When the ValidDataLength increase with the EndOfFile?

During my test, I found a strange event.
It is an IRP_MJ_SET_INFORMATION(FileEndOfFileInformation), the value in AdvanceOnly is FALSE, this request try to set the EOF of a file(AllocationSize=FileSize=ValidDataLength=0) to 0x200, in the completion routine of this request, I found the AllocationSize=FileSize=ValidDataLength=0x200.
I thought only AdvanceOnly=TRUE will increase the ValidDataLength with EOF, how can this request increase the ValidDataLength in AdvanceOnly=FALSE?.
Can anyone help me about this? Any help will be much appreciated!

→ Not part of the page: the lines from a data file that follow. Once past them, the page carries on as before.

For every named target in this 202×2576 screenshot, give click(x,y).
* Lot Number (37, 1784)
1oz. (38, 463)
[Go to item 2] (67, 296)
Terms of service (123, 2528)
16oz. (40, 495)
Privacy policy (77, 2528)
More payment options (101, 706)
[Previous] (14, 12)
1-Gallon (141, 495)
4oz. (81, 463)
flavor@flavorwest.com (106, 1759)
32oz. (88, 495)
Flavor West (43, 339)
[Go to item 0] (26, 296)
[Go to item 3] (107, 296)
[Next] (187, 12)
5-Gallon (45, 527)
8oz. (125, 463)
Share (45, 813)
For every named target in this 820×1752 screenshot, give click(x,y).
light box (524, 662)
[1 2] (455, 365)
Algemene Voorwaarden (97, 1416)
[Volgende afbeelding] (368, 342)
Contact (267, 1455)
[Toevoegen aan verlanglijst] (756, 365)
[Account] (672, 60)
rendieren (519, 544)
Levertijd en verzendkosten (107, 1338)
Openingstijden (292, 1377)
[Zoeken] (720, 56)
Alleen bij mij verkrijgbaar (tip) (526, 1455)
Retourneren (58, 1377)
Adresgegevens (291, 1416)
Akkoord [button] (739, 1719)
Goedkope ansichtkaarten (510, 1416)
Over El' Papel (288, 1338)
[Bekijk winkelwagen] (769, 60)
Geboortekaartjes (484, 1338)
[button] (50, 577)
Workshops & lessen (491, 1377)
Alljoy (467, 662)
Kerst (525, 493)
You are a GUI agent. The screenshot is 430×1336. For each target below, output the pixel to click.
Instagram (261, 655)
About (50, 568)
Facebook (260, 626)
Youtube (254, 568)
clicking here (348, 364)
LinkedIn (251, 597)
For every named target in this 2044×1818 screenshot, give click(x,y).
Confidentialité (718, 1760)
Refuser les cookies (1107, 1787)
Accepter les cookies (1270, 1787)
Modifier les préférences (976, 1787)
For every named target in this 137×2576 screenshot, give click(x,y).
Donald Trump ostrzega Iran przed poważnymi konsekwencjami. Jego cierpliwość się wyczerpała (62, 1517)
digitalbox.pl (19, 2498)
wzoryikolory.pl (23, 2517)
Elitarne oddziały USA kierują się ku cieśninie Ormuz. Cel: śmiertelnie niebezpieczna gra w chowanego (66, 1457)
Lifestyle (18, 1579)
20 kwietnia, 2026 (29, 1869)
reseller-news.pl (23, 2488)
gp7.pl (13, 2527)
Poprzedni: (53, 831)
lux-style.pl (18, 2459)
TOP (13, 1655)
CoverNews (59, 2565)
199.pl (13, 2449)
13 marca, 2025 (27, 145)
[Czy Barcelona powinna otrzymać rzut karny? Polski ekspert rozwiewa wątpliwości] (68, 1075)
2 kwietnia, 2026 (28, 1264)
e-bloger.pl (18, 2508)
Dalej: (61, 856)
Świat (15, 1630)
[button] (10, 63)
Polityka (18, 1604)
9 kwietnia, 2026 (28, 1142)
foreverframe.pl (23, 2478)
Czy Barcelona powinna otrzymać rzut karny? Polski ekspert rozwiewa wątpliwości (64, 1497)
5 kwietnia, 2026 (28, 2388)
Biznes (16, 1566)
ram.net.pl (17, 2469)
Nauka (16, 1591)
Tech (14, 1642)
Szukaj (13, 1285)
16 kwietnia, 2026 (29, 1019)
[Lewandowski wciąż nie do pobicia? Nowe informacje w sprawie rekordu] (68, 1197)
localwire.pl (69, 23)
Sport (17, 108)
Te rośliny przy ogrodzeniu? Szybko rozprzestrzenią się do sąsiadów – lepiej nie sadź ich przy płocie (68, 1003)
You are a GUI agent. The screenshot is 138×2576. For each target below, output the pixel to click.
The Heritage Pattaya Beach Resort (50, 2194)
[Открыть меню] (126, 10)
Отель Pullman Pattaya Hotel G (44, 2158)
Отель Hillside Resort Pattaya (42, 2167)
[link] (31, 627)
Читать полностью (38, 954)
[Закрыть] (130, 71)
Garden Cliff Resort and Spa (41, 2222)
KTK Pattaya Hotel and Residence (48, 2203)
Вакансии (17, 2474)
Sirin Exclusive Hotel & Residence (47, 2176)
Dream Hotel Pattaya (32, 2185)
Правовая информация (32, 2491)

What’s the file system below you?

Are you sure that a write has snuck in?

On the other hand VDL belongs to the filesystem and it can set it to
whatever it wants. It’s just a cursor to allow some short cutting in
cachemanager and the FSD’s Read path. I could imagine that a filesystem
might take an extend of 512 bytes and just zero the space out anyway. At
that stage it it quite OK to have a VDL of 512 (look at FAT, it is what FAT
does on a Cleanup). Then when it got the write it wouldn’t have to update
the VDL (which might be an issue if that involves taking a hot lock). It
might be a sensible way of behaving if the filesystem persisted the VDL.

It is on ntfs, in fact I have test the same operation in fat, it runs quite well and the VDL remains the same as I supposed.
But I can not really treat it as a random file system operation, because every time I execute the previous operation, the VDL increase with the EOF.
Besides, I could nealy sure that there are no write operation occured, in fact I’m doing an encryption filter, my filter own that file object, so I could know it if there is another write operation.

I just wrote a very simple program to check this feature.
By calling SetFilePointer with lDistance = 512 in a exe, it will lead to a IRP_MJ_SET_INFORMATION(FileEndOfFileInformation) with AdvanceOnly==FALSE. This request just increase the AllocationSize=FileSize=ValidDataLength=0 to AllocationSize=FileSize=ValidDataLength=0x200, can anyone explain why VDL increased with EOF to me? I really need some help, any help will be much appreciated!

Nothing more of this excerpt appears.